§ Tasks and exercises
[1] In the Morocco flying account, by what time had the fax from Civil Aviation arrived?
[2] Pick up the Morocco flying account after its last sentence and carry it forward.

───── Page text

We had been given the green light to fly further south in Morocco.

Up early. After a quick breakfast, we loaded the car and headed to the airport. The trikes were fine but the wings had hundreds of snails attached to them everywhere. It took some time to wipe all the snails off. The snails inside the wing will probably end up in Johannesburg. Maybe I will be responsible for introducing the Moroccan killer snail into Johannesburg. Like the chap who introduced the Parktown Prawn, I could still make it into the history books.

Although we had been given the green light to fly further south in Morocco, the military controllers and the ATC wanted to see a copy of the fax from Civil Aviation. By 10 am the fax arrived. After filing a flight plan and checking frequencies and routes, we took off for Casablanca with Louis and Bahya. They were to fly with us to Casablanca where they would catch a train home again.

──────────
───── Given data

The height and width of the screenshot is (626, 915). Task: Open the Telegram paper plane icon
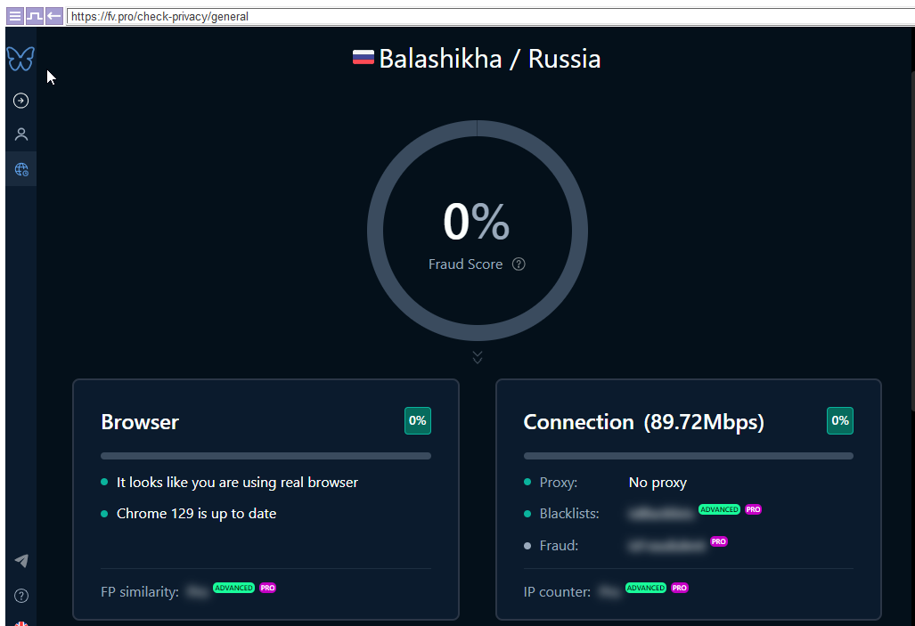20,561

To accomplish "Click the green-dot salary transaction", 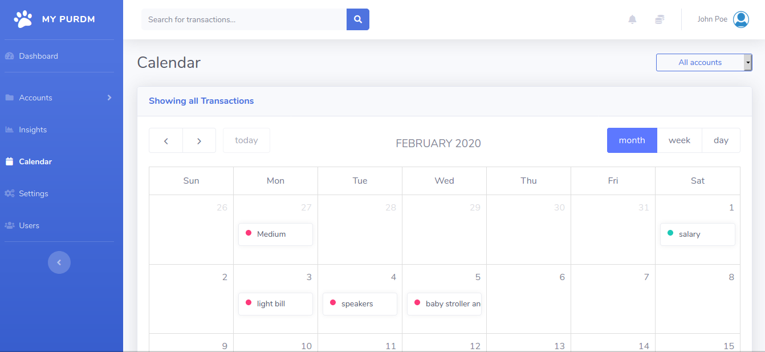I will point(697,234).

──────────

§ Results for each task
[1] By 10 am.

[2]
We were routed inland away from Rabat. It was great to be in the air and on the way again. Louis was very quiet in the back seat. He is a lot lighter than Greg, had no luggage and the tank was half full, so the trike felt light again. The turbulence didn't worry me at all with the reduced weight, although we were thrown around quite a lot.

After one and a half hours we landed at the small airport of Tit Mellil. A Moroccan TV news team was there to film and meet us and they interviewed Olivier.

We headed to a little café and butchery nearby. It was to be our last meal with Louis and Bahya. At the butchery Olivier and Louis asked for some steaks which we then carried to the café, where they grilled them for us. We enjoyed fresh orange juice, steak, tomato and onion salad and traditional mint tea. The mint tea is an amazing drink that everyone in Morocco enjoys. It is usually very sweet and is made from fresh mint leaves (and occasionally from a special dried mint).

Later we were taken to the TV studios where we were given the royal tour.

After Louis and Bahya were dropped off at the station, we headed back to the airport. One of the men working at the airport gave us a lift to the petrol station. We filled the tanks. Fuel is not cheap in Morocco at more than one US Dollar per litre.

At about 7pm Andre, a friend of Olivier's arrived to take us to dinner and to his flat for the night. We had a great evening.